What this task involves
Below are some records. Write out the lines from the one containing "Task: Select the Zoom tool" to the last line, word for word, leaving out pictures.

Supplied records

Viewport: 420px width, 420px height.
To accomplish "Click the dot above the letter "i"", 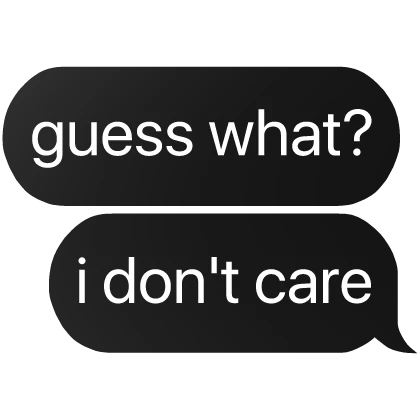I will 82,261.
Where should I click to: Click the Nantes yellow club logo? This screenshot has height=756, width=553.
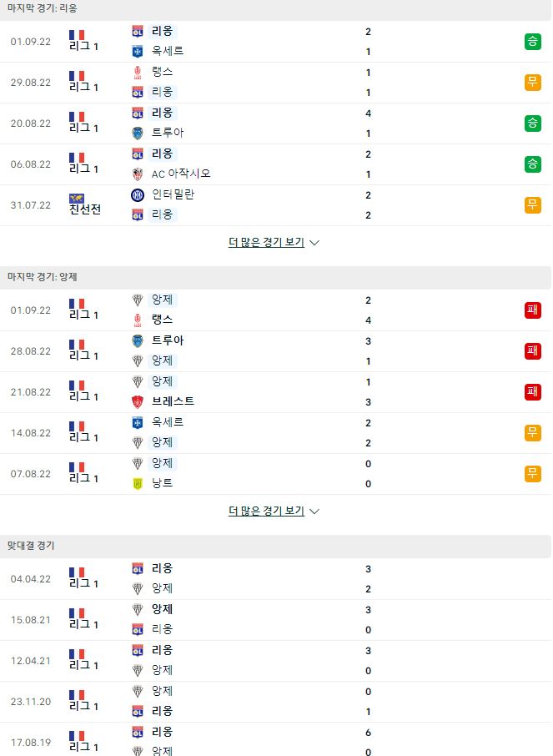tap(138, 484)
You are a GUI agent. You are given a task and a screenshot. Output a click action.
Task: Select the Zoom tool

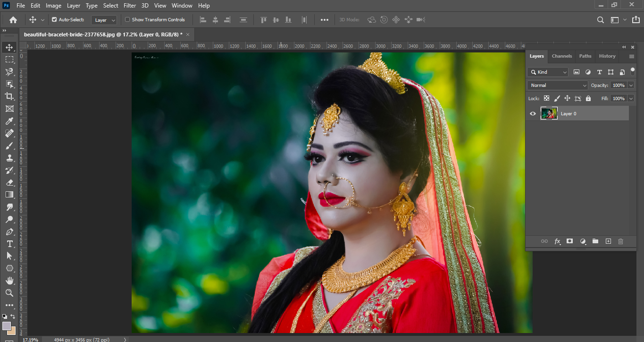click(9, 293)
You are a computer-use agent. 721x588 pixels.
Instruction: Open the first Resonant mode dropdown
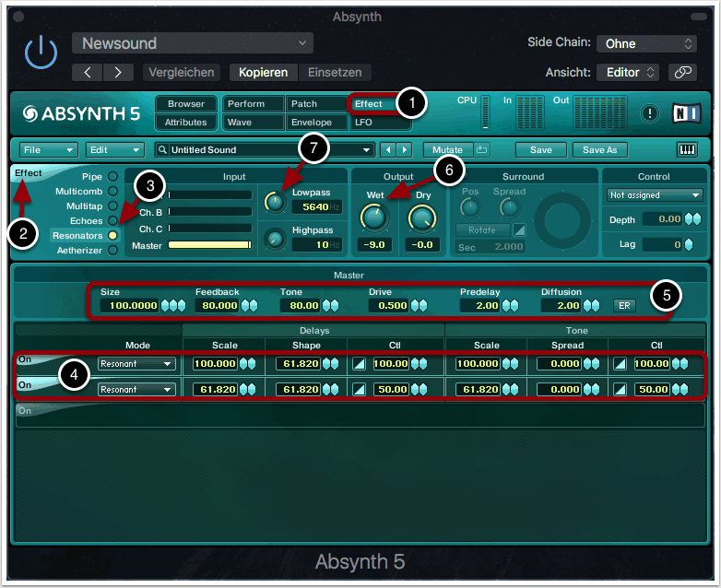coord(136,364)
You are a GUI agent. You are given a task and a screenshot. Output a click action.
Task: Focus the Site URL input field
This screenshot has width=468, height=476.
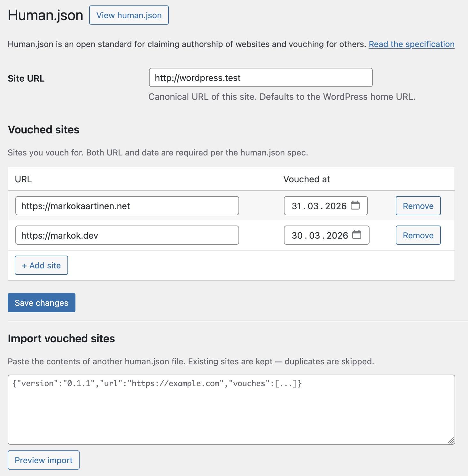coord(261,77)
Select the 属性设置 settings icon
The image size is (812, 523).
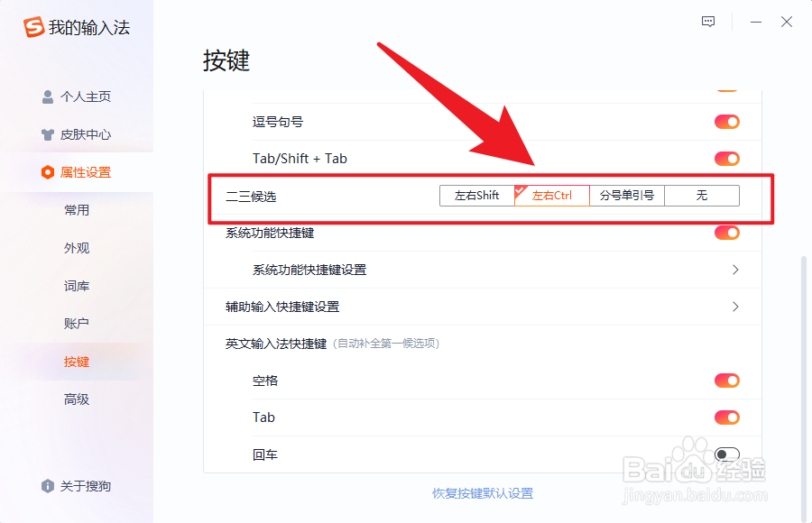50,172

Response area
Task: Select the Zoom tool

click(9, 293)
You are a computer-use agent. 721x588 pixels.
Instruction: Open the first Resonant mode dropdown
coord(136,364)
You are a GUI agent. You are given a task and a screenshot. Output a click action.
Task: Focus the Site URL input field
This screenshot has width=468, height=476.
coord(261,77)
Select the 属性设置 settings icon
The image size is (812, 523).
50,172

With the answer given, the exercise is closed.